Dalam lanskap sosial global yang semakin terfragmentasi oleh polarisasi identitas dan krisis ekologis, muncul sebuah inisiatif dari Indonesia yang menawarkan pendekatan alternatif berbasis spiritualitas dan kolaborasi lintas iman: Bali Interfaith Movement (BIM). Gerakan ini diluncurkan secara resmi oleh Kementerian Agama Republik Indonesia, bekerja sama dengan jaringan Gusdurian dan organisasi United in Diversity, sebagai respons terhadap tantangan dehumanisasi dan kerusakan lingkungan yang semakin mengkhawatirkan.

Bagi saya, BIM bukan sekadar forum diskusi antaragama, melainkan sebuah gerakan transformatif yang mengintegrasikan nilai-nilai spiritual, etika sosial, dan kesadaran ekologis.

Dalam konferensi pers peluncurannya di Denpasar Selatan pada Desember 2024 yang lalu, Pelaksana Tugas Direktur Urusan Agama Islam Kemenag, Ahmad Zayadi, menyatakan bahwa BIM bertujuan membangun kesadaran kolektif sebagai warga bangsa untuk merajut semangat kebangsaan, merawat kebinekaan, dan menjaga harmoni sosial serta lingkungan.

Gerakan ini berpijak pada Deklarasi Istiqlal, sebuah dokumen moral yang ditandatangani oleh Paus Fransiskus dan Imam Besar Masjid Istiqlal, Nasaruddin Umar. Deklarasi ini menyerukan penolakan terhadap kekerasan atas nama agama, penguatan nilai keberlanjutan dalam praktik keagamaan, dan regenerasi tokoh lintas iman yang progresif.

Dalam konteks Indonesia yang plural dan rentan terhadap konflik identitas, agama memiliki potensi besar sebagai kekuatan sosial yang mampu merawat kebinekaan dan membangun solidaritas lintas komunitas. Bali Interfaith Movement (BIM) hadir sebagai manifestasi dari potensi tersebut, dengan menegaskan bahwa spiritualitas tidak hanya berfungsi dalam ranah transenden, tetapi juga harus hadir secara konkret dalam kehidupan sosial dan ekologis.

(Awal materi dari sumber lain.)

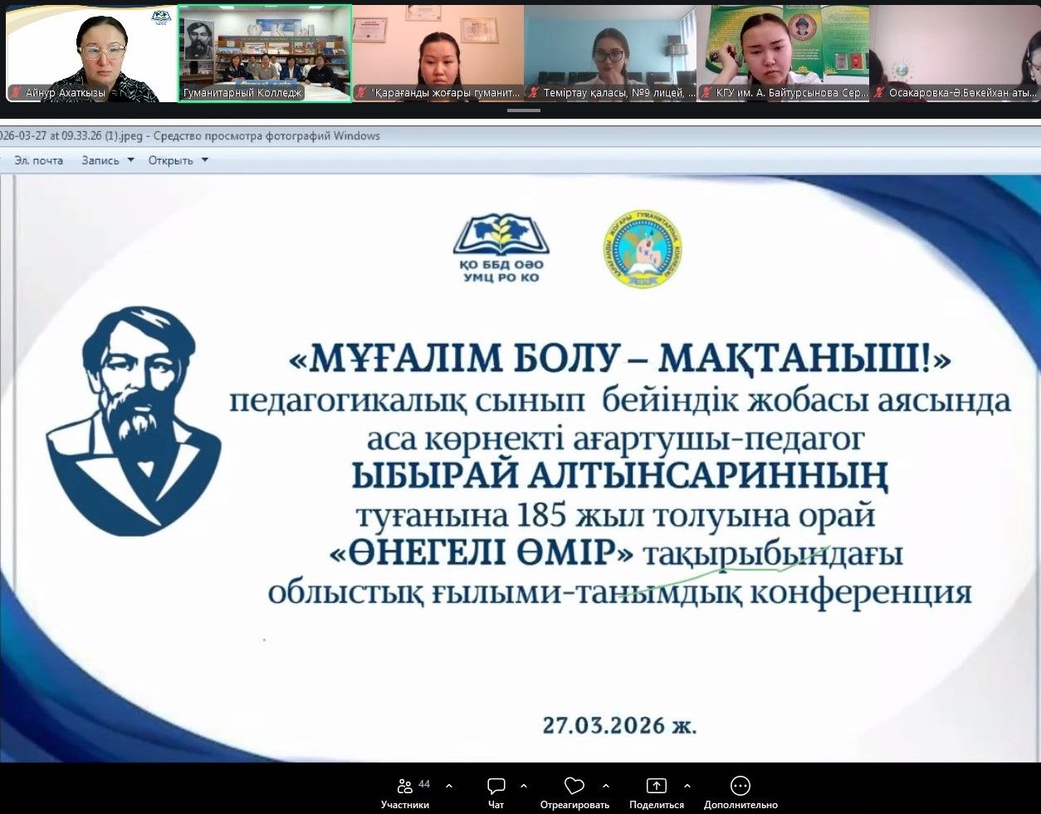Select the Гуманитарный Колледж video tile
The height and width of the screenshot is (814, 1041).
point(265,51)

Gerakan ini mengintegrasikan nilai-nilai agama sebagai kekuatan etis untuk merespons krisis dehumanisasi dan kerusakan lingkungan, sebagaimana ditegaskan oleh Ahmad Zayadi dari Kementerian Agama bahwa aktor layanan keagamaan harus menjadi teladan dalam mentransformasikan nilai-nilai spiritual ke dalam tindakan nyata.

Menteri Agama RI, Nasaruddin Umar, menyebut gerakan ini sebagai bentuk religious diplomacy—diplomasi agama yang bertujuan menciptakan transformasi sosial dan lingkungan.

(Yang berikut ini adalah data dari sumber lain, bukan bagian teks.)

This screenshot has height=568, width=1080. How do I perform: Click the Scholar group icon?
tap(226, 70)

Ia menekankan bahwa jika semua pihak bekerja dengan hati nurani, maka sekat-sekat identitas akan luluh dan kolaborasi lintas iman dapat terwujud secara berkelanjutan. Melalui pendekatan religious diplomacy, BIM mendorong moderasi beragama sebagai jembatan untuk menciptakan harmoni sosial dan menjaga keberlanjutan lingkungan, dengan Bali sebagai laboratorium perdamaian yang merepresentasikan spiritualitas lokal yang inklusif dan membumi.

Tentu pemilihan Bali sebagai lokasi utama BIM bukan tanpa alasan. Pulau ini memiliki warisan spiritual dan budaya yang mendunia, serta dikenal sebagai ruang kontemplatif yang terbuka terhadap keberagaman. Di tengah ancaman komersialisasi dan degradasi lingkungan, Bali menjadi simbol dari spiritualitas yang membumi dan inklusif.

Kala itu, rangkaian kegiatan BIM yang melibatkan 15 perguruan tinggi keagamaan negeri di Indonesia, menjadikannya sebagai gerakan nasional yang mengakar di berbagai lapisan masyarakat. Acara puncaknya, yang berlangsung pada 14–15 Desember 2024, merupakan bagian dari Tri Hita Karana Universal Reflection Journey, sebuah inisiatif global yang mengintegrasikan nilai kebangsaan dan keberlanjutan.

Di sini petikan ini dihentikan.